A flap opener, which is preferably arranged downstream in the region of the holder for empty envelopes with a closed flap, may be designed for example as an opener claw which is arranged on a circular circumference. Alternatively or in addition, in a manner assisting the opener claw, the flap opener may comprise a blowing unit for generating an air flow that is directed below the envelope flap.
For supplying the envelope contents, the supply device may comprise fingers attached to toothed belts or drive belts or chains. Said fingers may be guided for example through slots in the packing pocket from one side to protrude beyond the other side of the supply plane. Alternatively, the transport fingers may also be guided between the slats, as described below, of a segmented packing pocket.

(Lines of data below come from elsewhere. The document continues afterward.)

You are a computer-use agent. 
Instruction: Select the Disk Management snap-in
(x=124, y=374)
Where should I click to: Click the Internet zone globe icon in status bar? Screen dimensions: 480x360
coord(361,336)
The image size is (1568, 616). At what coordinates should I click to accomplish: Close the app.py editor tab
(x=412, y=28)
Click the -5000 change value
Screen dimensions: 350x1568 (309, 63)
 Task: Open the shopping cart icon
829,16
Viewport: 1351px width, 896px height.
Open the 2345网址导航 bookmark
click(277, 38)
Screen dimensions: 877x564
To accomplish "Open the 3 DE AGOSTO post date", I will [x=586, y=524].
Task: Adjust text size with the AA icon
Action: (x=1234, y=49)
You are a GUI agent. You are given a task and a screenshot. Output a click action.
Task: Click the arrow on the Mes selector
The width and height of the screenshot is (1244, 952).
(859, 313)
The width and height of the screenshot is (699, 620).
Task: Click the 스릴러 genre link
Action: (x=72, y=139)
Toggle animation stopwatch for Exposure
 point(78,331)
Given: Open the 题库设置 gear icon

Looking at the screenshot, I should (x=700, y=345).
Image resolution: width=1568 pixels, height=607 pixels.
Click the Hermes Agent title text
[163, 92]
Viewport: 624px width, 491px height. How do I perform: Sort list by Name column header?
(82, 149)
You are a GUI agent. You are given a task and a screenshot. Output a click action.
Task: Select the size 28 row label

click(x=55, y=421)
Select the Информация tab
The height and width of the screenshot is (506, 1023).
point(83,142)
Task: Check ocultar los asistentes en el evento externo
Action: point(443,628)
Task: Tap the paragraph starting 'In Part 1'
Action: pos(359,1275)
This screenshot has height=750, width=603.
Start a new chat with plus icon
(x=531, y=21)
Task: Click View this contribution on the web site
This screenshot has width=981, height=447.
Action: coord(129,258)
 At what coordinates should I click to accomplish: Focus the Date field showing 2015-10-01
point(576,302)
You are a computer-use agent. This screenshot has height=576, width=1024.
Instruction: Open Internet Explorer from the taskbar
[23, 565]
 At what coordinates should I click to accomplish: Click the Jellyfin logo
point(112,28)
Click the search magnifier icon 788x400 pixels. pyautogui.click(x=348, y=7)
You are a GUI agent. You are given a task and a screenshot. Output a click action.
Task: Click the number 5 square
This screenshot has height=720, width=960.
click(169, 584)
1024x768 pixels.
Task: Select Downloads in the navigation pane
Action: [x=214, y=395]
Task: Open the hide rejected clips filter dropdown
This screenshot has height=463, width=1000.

The movement angle of the funnel or of the movable pulling means relative to a plane defined by the flap guide may in principle be selected to be the same or different for the two angles W1 and W2, depending on geometric conditions, for example may be selected in a range between 70° to 150°, the limit values being included. By way of example, the first angle (W1) may in particular lie in a range from 90° to 150°, particularly preferably in a range from 110° to 130°, relative to the plane K that includes the flap guide, whereas the second angle (W2) lies in a range from 70° to 110°, preferably in a range from 80° to 100°, relative to the plane K that includes the flap guide. In this case, the side of the flap guide is preferably selected to be substantially horizontal, whereby the plane K is preferably substantially identical to the horizontal plane. Both the first and the second angle will preferably also be able to be varied by pivoting, which takes place for example by a rotationally movable mounting of the funnel or/and of the pulling means or corresponding guidance of the two transport elements.
In order additionally to assist the opening of the envelope and thus to facilitate the pulling thereof onto the packing pocket, cones which are preferably adjustable and which laterally delimit the flap guide plane may be provided between the funnel and the pulling means or the pulling roller.
In order to be able advantageously to load the inserting system also with different envelopes and envelope content formats, in particular different document formats, a packing pocket formed of multiple parts may be provided. Such a packing pocket can in principle also be used on other inserting systems which are suitable for different envelope formats or envelope content formats. In this case, the packing pocket has a mid-line M in a plane K, and also a plurality of slats which are parallel to the mid-line M and which are arranged with the respective flap guide in the flap guide plane K. Assigned to each slat is a sheet guide which is at a distance from the respective flap guide, as a result of which the packing space is defined, into which the envelope contents are supplied. The slats are arranged separately from one another on the inserting system or on a mounting rail, wherein additionally means are provided for displacing the outer (with respect to the mid-line) side slats, including the sheet guides assigned thereto, in order to displace these in parallel toward or away from one another substantially perpendicular to the mid-line. Particularly for processing wider envelope formats or envelope content formats, it is advantageous if at least one inner slat is provided in a stationary manner between the outer slats. These outer slats, also known as side slats, may be designed as a bracket or at least partially as a U-shaped profile with an outwardly directed base, so that the envelope contents are protected or/and guided on both sides by the U-shaped profile.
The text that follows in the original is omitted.